I join in the special concurrence of Justice Yetka.


[1] Section 2 of Article VI of the Minnesota Constitution provides that this court shall have original jurisdiction in remedial cases that are prescribed by law. Minn.Stat. § 480.04 (1984) confers original jurisdiction on this court for the issuance of writs of quo warranto. We have used such powers in the past. See, e.g., State ex rel. Palmer v. Perpich, 289 Minn. 149, 182 N.W.2d 182 (1971); State ex rel. Douglas v.
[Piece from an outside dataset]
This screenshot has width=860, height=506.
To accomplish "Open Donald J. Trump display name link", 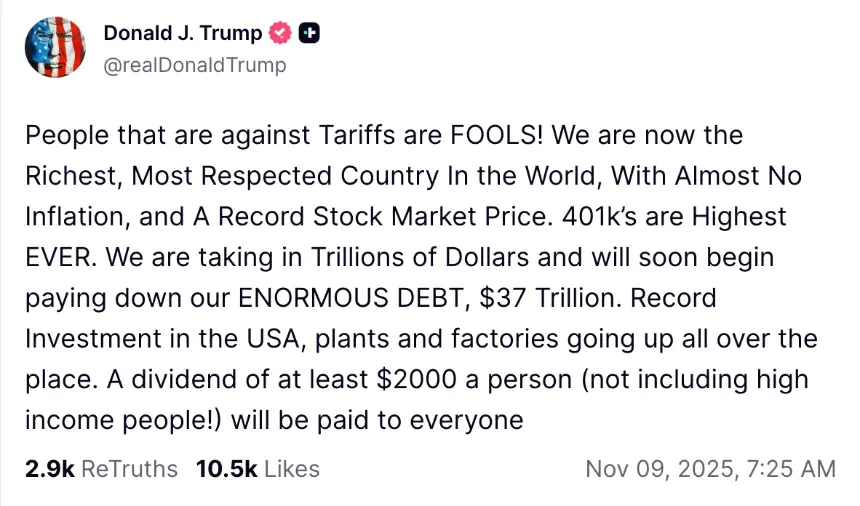I will 183,33.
Westfall, 85 Minn. 437, 89 N.W. 175 (1902).

[2] Section 13 of Chapter 13 provides, in part: Except as provided in the Minnesota Constitution, article V; article XI, sections 7 and 8; and Minnesota Statutes, sections 9.011; 11 A. 03; and 16 A. 27, subdivision 2, the responsibilities of the state treasurer are transferred to the commissioner of finance under Minnesota Statutes, section 15.039.

[3] Prior to July 1, 1985, the effective date of Chapter 13, the State Treasurer's Office employed 17 people: the State Treasurer; a deputy state treasurer; a fiscal activities officer; an executive secretary; a senior accounting officer; a clerk-typist; two senior accounting clerks; an EDP operations technician; a data entry operator; two cashiers; an EDP operations supervisor; a senior accounting technician; a senior accounting clerk; an office services supervisor; and an executive. In addition, three positions were assigned to the State Treasurer's Office, positions that were vacant on July 1, 1985. Of these 20 positions that comprised the State Treasurer's Office on June 30, 1985, 9 were transferred to the Finance Department and 3½ positions were assigned to the reorganized State Treasurer's Office: the state treasurer; an executive assistant principal, a fiscal activities officer and a part-time executive secretary. Accordingly, 7½ positions were abolished by Chapter 13, although Section 13 of the law states that 7 positions in the office were abolished. See Act of June 27, 1985, ch. 13, § 13, 1985 Minn.Laws 2082.

In addition to the abolition and transfer of positions, the legislature, in Chapter 13, reduced the State Treasurer's budget from $584,600 appropriated for FY (fiscal year) 1985 (see Act of June 8, 1983, ch. 301, § 12, 1983 Minn.Laws 1568), to $162,600 appropriated for FY 1986. For FY 1987, $163,700 was appropriated. See Act of June 27, 1985, ch. 13, § 13, 1985 Minn. Laws 2082.

[4] This language is from the Revised State Constitution of 1974. The corresponding provision in the original Constitution of 1857 (article V, section 5) stated: "And the further duties and salaries of said executive officers shall each thereafter be prescribed by law."

[5] The first legislature, meeting in 1858, was well aware of the functions inherent in any treasurer position. In prescribing the duties of the office, it stated that the State Treasurer was to "keep an accurate account of the receipts and disbursements at the treasury * * *." Act of August 12, 1858, ch. 59, § 6, 1858 Minn.Laws 137.

[6] A constitutional study commission was formed in the early 1970's to propose changes to the 1857 state constitution. A similar commission was created in 1945.

[7] Such a study was conducted in 1971 to analyze the financial operations of the state. The result of this study was the creation of the Department of Finance in 1973. See Act of May 21, 1973, ch. 492, 1973 Minn.Laws 1081.

[8] For fiscal year 1987, $373,300 was appropriated to the Department of Finance to cover the cost of such transferred functions and positions.

[9] Because we issue the writ based on our conclusion that the statute violates Minn. Const. art. V, § 1, and Minn. Const. art. IX, we need not discuss the other challenges to the statute raised by the State Treasurer.